::: Records for processing :::

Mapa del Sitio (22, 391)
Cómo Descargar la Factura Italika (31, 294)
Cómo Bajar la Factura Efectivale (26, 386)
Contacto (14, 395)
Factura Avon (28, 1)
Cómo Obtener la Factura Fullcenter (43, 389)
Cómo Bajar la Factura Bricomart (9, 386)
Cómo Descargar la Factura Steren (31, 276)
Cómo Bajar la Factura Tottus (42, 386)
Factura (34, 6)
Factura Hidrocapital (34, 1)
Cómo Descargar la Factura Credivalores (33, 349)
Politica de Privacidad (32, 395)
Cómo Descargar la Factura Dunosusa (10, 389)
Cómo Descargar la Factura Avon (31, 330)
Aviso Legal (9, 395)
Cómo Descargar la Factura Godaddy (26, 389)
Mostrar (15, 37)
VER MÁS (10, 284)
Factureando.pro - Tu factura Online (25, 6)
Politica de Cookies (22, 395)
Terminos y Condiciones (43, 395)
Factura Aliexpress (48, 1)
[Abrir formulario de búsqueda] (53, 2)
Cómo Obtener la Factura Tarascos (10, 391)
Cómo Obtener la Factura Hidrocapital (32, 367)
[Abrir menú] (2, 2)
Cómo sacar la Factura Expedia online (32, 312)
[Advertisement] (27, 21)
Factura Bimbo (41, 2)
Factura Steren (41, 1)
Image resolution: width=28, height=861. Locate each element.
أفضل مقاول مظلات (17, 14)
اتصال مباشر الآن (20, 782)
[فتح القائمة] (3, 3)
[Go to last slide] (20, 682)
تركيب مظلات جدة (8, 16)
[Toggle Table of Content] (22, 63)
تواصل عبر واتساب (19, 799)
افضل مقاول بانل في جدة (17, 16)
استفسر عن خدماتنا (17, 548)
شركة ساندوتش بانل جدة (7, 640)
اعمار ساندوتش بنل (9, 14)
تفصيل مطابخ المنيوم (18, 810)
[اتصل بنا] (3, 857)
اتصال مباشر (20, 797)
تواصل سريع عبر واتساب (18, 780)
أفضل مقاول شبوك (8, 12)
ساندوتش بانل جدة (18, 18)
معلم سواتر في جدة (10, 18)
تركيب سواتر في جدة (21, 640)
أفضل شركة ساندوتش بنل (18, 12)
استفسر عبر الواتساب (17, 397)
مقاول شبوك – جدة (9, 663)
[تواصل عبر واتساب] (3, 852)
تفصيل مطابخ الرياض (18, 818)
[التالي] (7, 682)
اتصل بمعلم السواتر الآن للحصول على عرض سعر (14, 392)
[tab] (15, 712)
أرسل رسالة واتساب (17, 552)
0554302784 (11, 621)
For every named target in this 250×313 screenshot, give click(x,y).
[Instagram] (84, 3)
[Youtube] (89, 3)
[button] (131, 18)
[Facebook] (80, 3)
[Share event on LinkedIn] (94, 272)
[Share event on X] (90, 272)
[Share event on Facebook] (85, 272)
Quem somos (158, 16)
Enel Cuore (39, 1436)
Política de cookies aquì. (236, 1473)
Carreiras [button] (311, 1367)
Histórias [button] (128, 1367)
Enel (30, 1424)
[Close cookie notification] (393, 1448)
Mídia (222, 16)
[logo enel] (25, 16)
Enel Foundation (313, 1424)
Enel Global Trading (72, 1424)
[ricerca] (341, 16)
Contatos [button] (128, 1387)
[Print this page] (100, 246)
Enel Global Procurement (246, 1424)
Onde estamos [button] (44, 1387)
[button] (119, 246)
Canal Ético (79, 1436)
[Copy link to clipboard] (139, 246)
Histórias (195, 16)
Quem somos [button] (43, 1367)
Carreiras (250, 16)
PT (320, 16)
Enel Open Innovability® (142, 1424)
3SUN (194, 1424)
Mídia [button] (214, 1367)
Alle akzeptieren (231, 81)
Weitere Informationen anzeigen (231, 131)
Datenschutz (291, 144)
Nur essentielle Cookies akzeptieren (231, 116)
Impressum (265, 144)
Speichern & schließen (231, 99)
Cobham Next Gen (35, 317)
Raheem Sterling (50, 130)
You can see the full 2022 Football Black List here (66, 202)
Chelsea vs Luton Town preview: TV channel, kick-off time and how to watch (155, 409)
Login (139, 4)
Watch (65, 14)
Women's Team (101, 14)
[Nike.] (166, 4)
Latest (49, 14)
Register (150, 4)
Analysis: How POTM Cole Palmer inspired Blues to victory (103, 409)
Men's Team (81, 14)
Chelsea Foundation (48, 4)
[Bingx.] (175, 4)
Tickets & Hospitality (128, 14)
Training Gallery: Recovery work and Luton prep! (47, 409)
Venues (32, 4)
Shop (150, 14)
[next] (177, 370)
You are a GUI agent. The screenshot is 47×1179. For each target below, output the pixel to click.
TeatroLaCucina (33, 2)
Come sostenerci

:::

**What the task asks**
Report every line of the items above that contains the word "akzeptieren".

**Response below**
Alle akzeptieren (231, 81)
Nur essentielle Cookies akzeptieren (231, 116)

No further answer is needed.